##### EXTRACTED RECORDS #####

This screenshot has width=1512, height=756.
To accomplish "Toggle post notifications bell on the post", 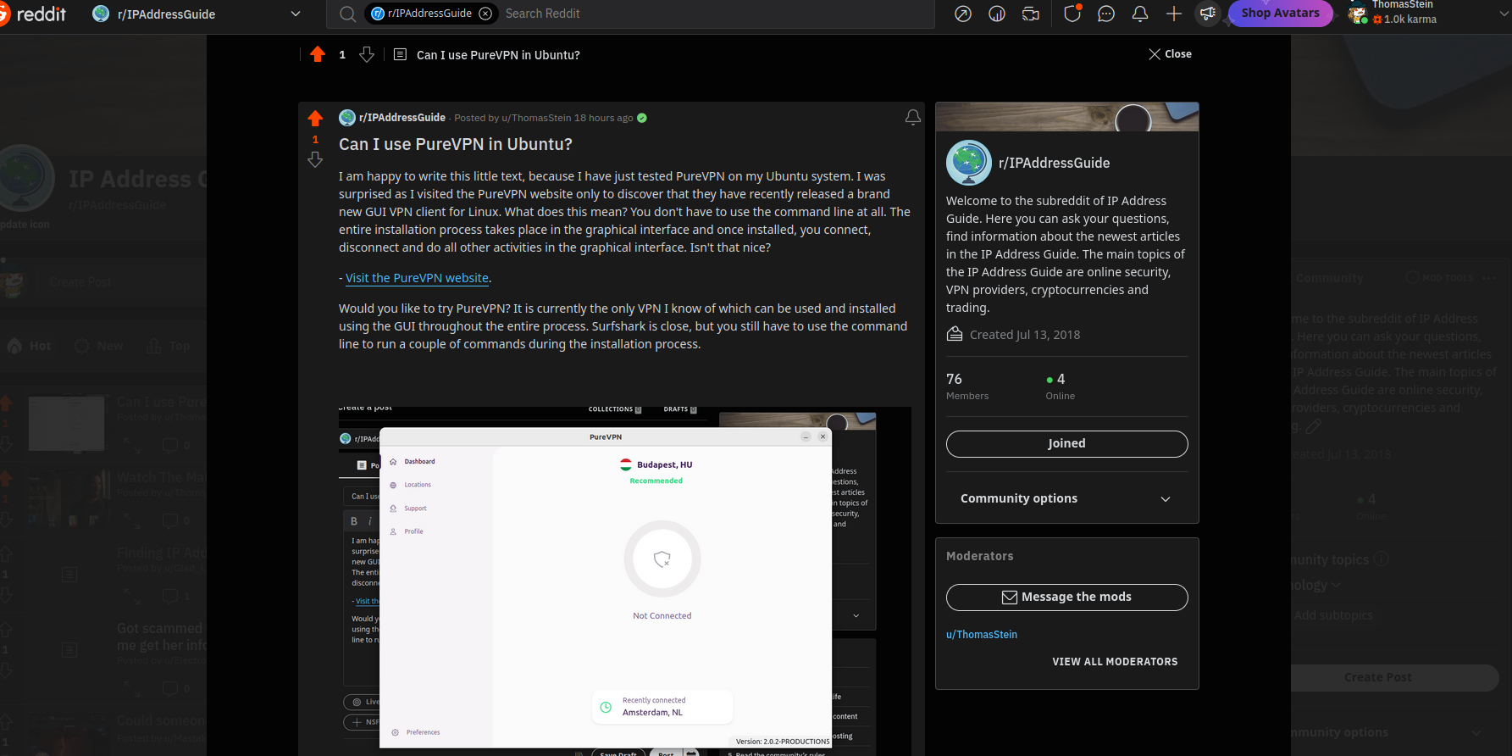I will (x=913, y=118).
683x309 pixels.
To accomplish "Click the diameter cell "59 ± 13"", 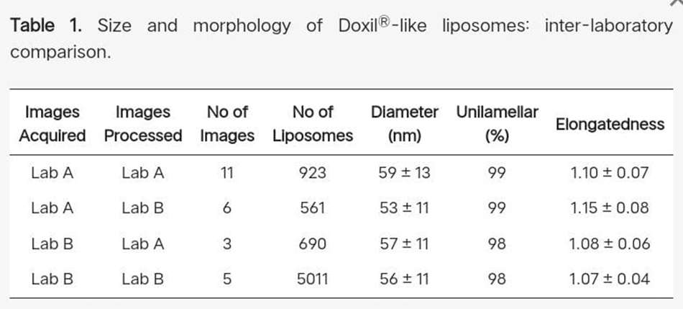I will click(405, 173).
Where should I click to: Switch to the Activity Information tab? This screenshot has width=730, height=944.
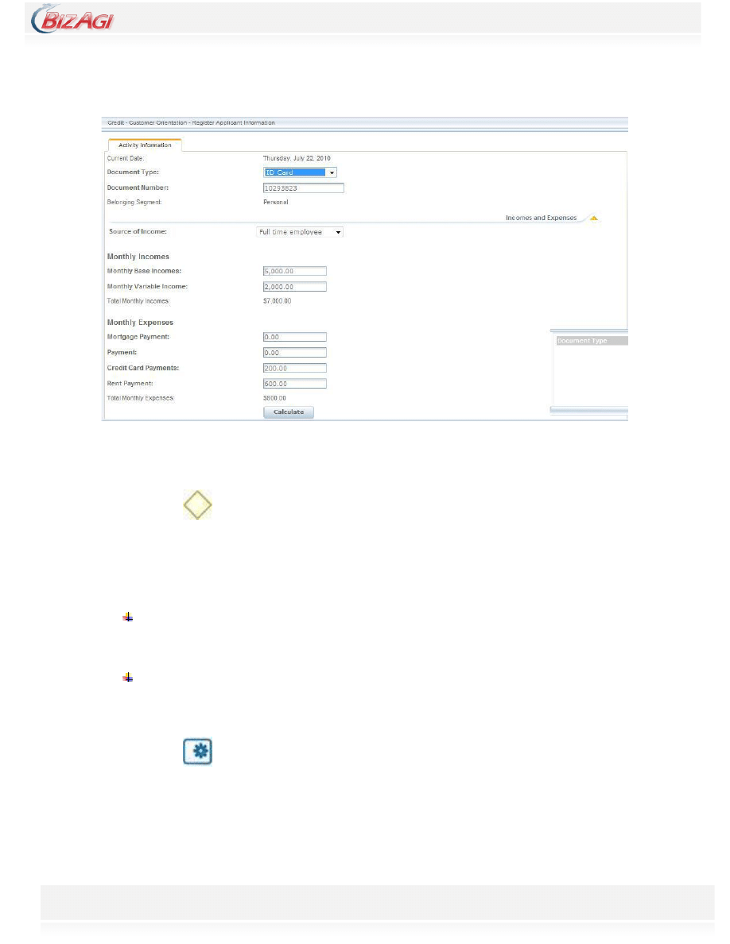click(x=145, y=145)
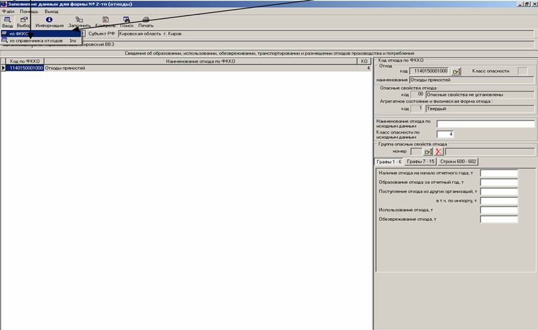538x330 pixels.
Task: Open the Информация toolbar icon
Action: (x=49, y=22)
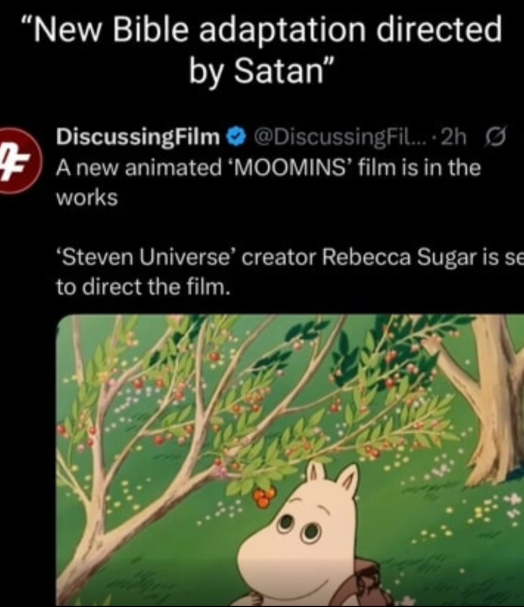Select the 'MOOMINS' film announcement line
The image size is (524, 607).
tap(268, 168)
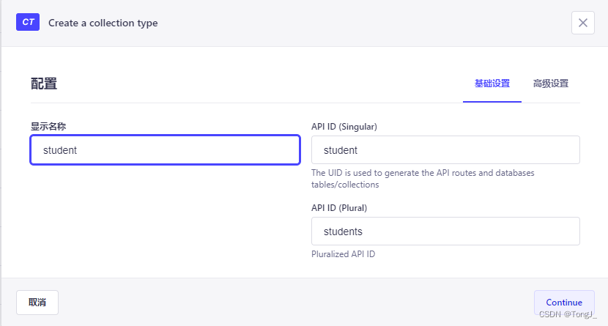
Task: Switch to the 基础设置 tab
Action: click(x=492, y=84)
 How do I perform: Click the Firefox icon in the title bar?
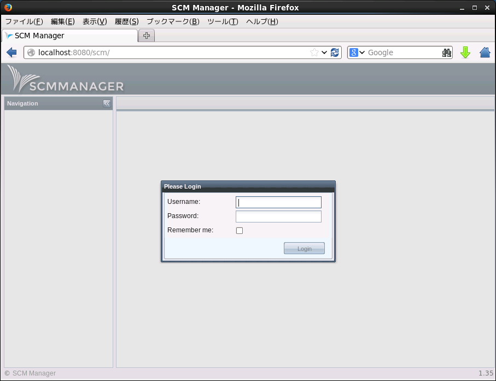tap(7, 7)
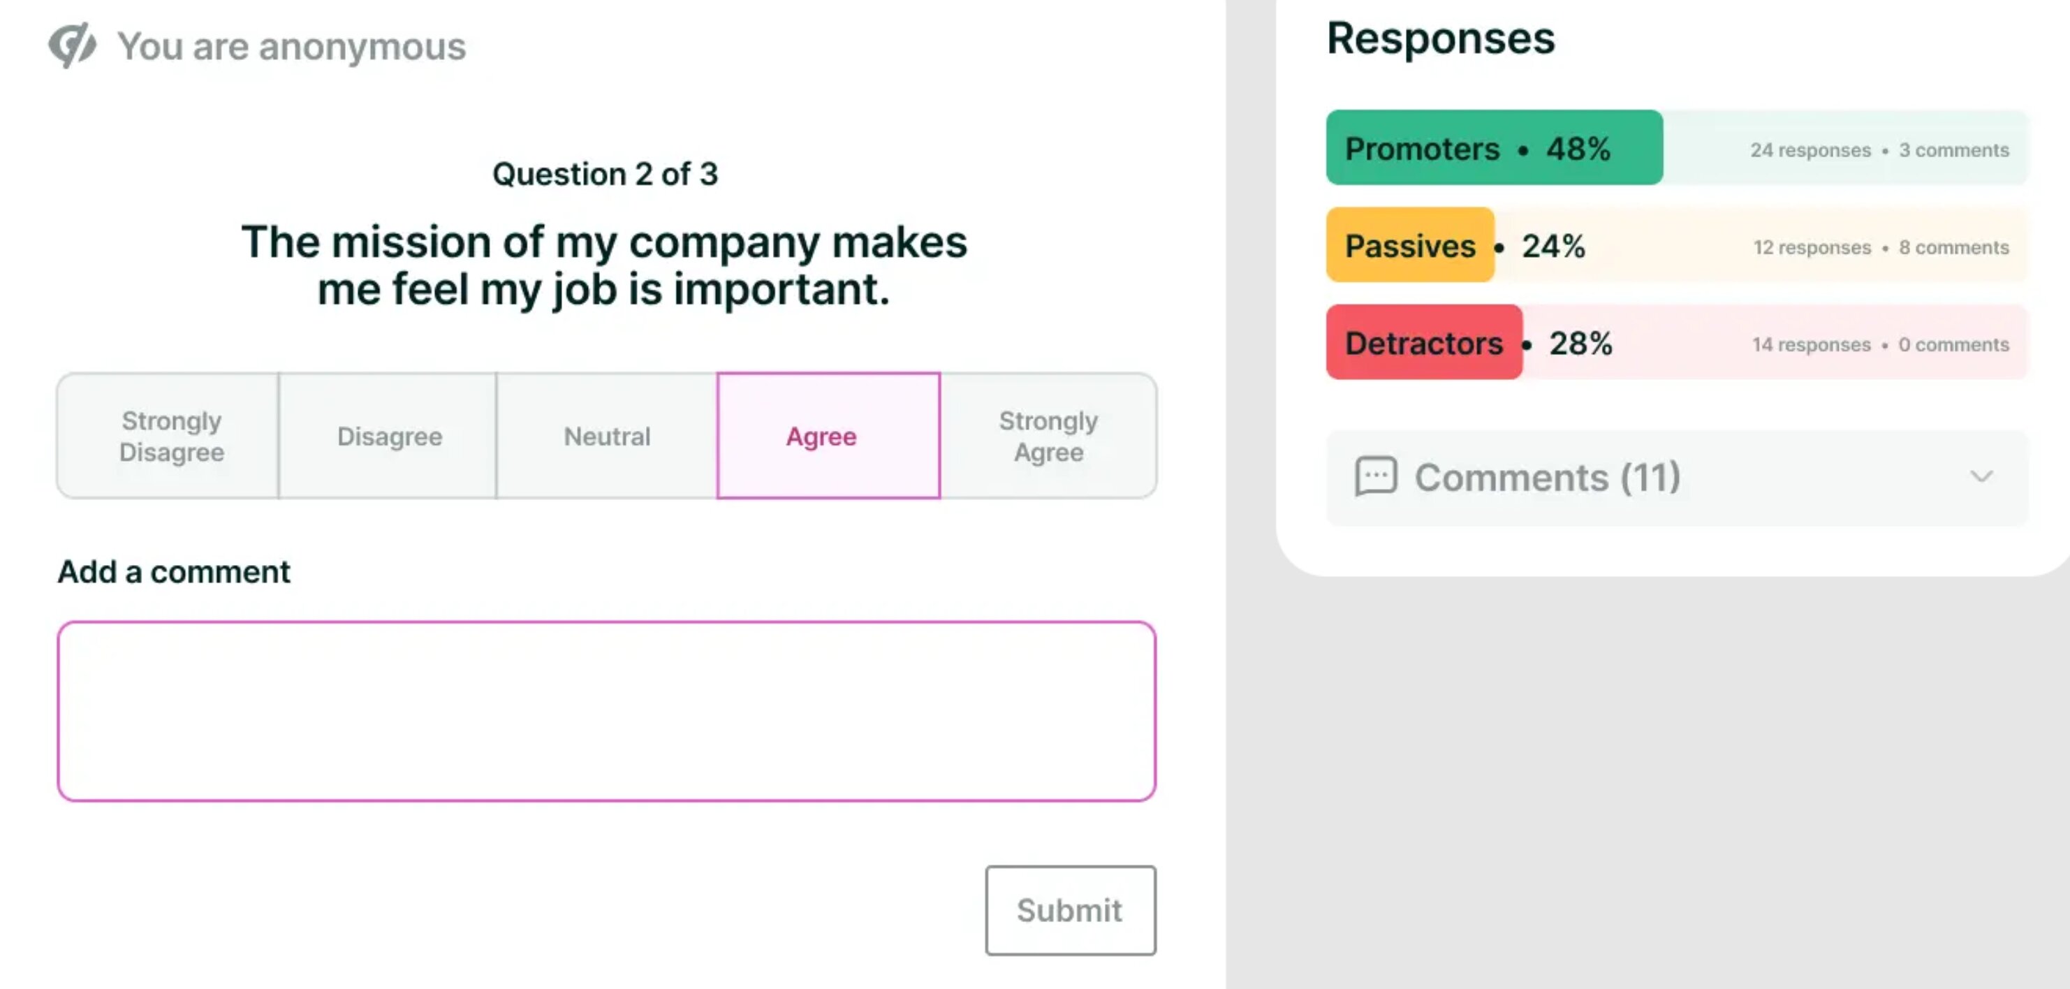The image size is (2070, 989).
Task: Click the green Promoters 48% bar
Action: tap(1493, 149)
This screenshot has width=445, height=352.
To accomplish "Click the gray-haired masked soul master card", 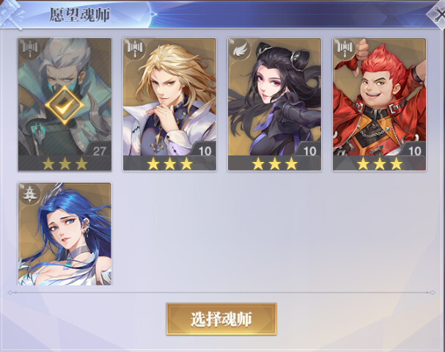I will point(65,104).
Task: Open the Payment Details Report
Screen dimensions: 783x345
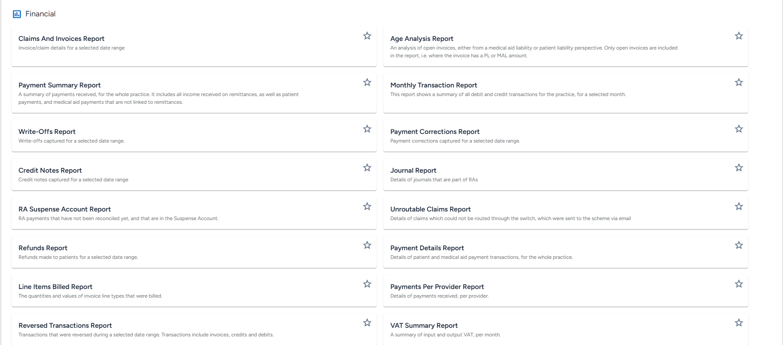Action: pyautogui.click(x=566, y=252)
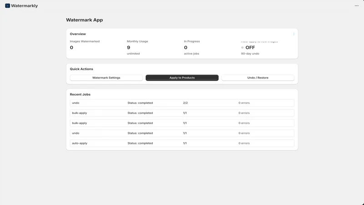Click the 0 errors text on auto-apply row
This screenshot has width=364, height=205.
pos(244,143)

#####

WHAT IS BEING ASKED: From the line containing "Task: Open the Payment Details Report" through the final line of the listing, copy every line exactly and nothing else. Skip the pictures.

ANSWER TO THIS EXERCISE:
Task: Open the Payment Details Report
Screen dimensions: 783x345
Action: pyautogui.click(x=566, y=252)
Click the 0 errors text on auto-apply row
This screenshot has width=364, height=205.
pos(244,143)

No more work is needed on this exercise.